Ce Dvar Torah est dédié à la Refoua Shelema – la guérison complète

de ma chère maman Simi Bat Leah, ainsi que la Refoua Shelema du Gaon et Tsaddik Rabbi Morde’haï Tsema’h Ben Mazal Tov (le Rav Morde’haï Eliyahou)

« Faites le recensement de toute la communauté des enfants d'Israël, selon leurs familles et leurs maisons paternelles… » (Bamidbar 1 – 2 début de notre Parasha)

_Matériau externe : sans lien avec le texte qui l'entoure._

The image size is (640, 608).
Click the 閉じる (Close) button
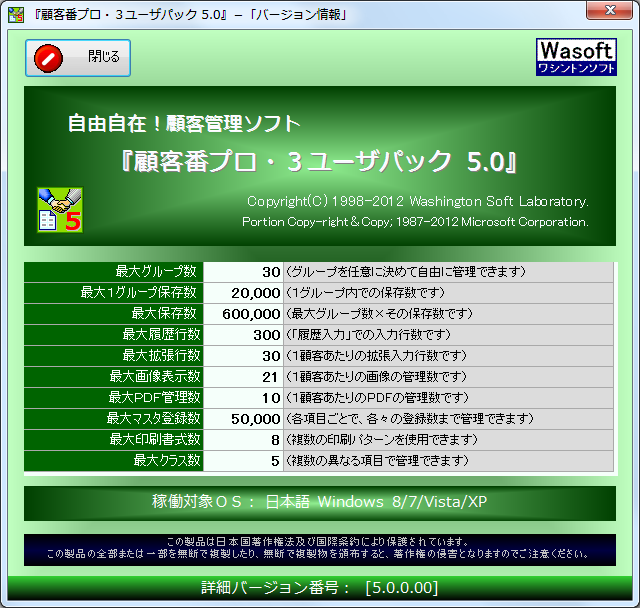(x=77, y=58)
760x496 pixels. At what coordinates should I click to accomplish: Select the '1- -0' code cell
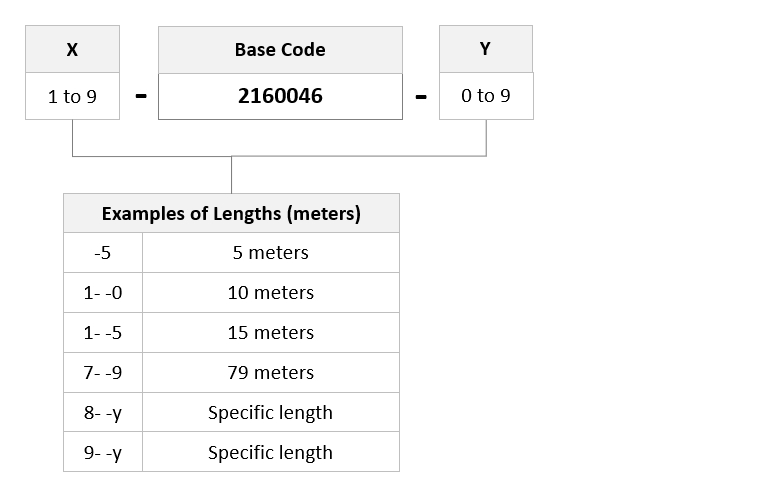[103, 293]
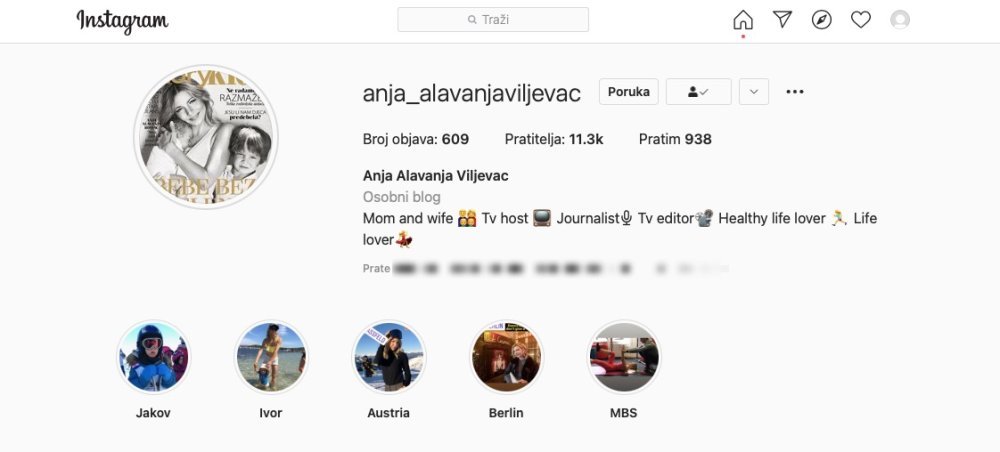The height and width of the screenshot is (452, 1000).
Task: Open the Pratitelja 11.3k followers list
Action: pyautogui.click(x=554, y=139)
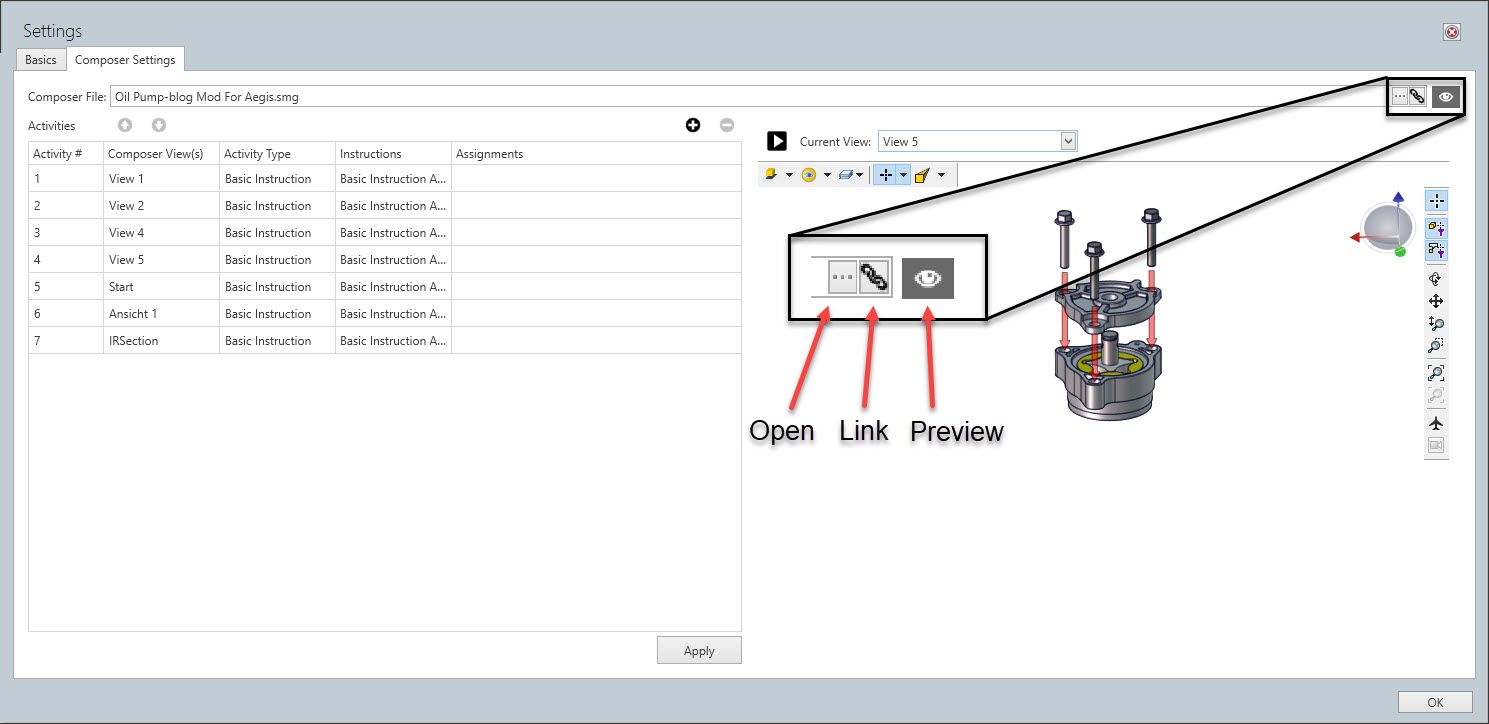This screenshot has height=724, width=1489.
Task: Select the rotate view tool
Action: pyautogui.click(x=1437, y=279)
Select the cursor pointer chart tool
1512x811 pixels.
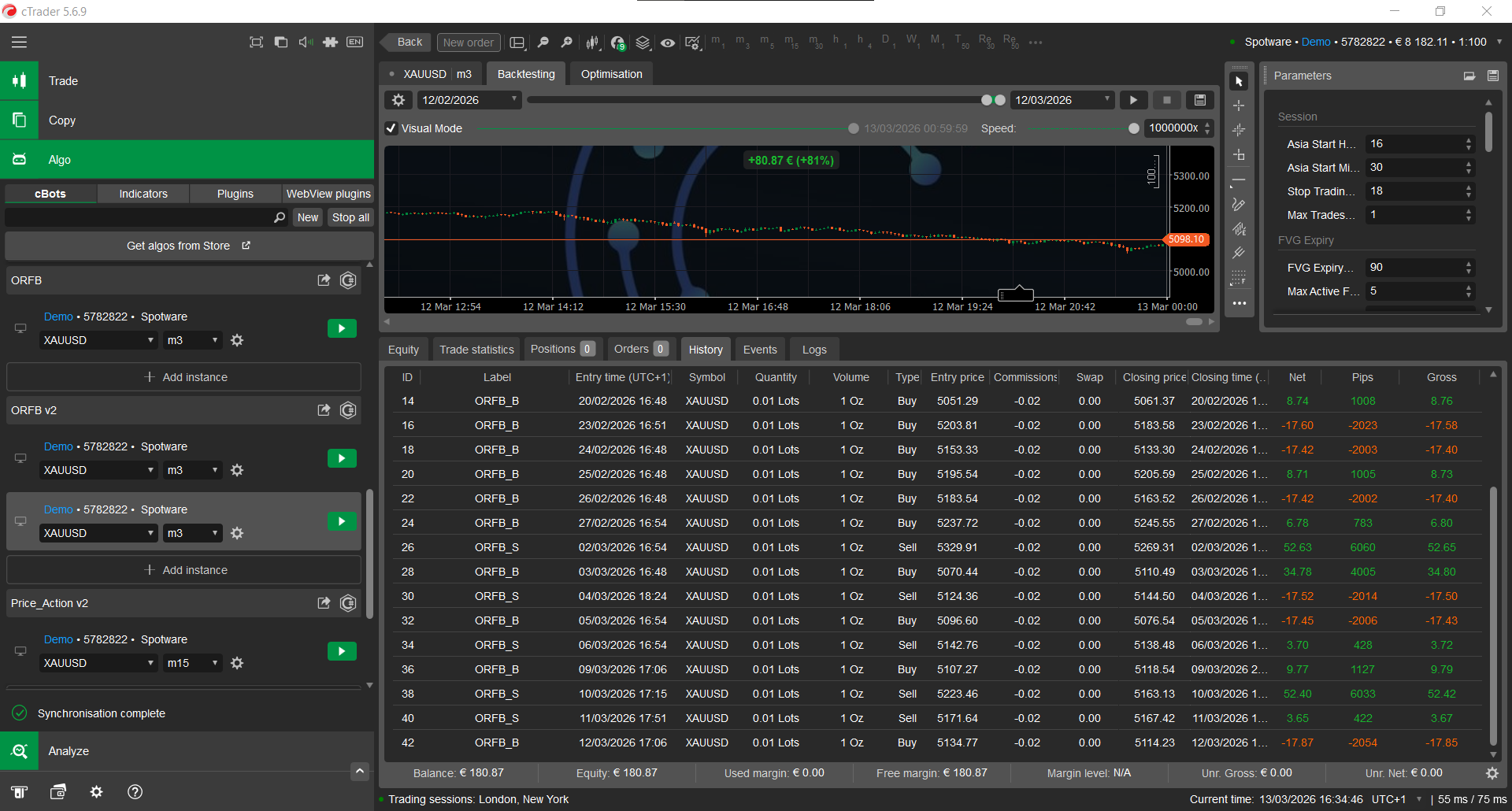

Midrash (Yalkout Shim’oni)

Lorsque les Bné Israël acceptèrent la Torah, les nations du monde exprimèrent leur jalousie. « Qu’ont-ils vu de ci particulier pour se rapprocher (d’Hashem), eux plus que d’autres nations ?! »

Hashem leur ferma la bouche en leur disant :

« Apportez le livre de votre ascendance, tout comme l’ont apportés mes enfants ! »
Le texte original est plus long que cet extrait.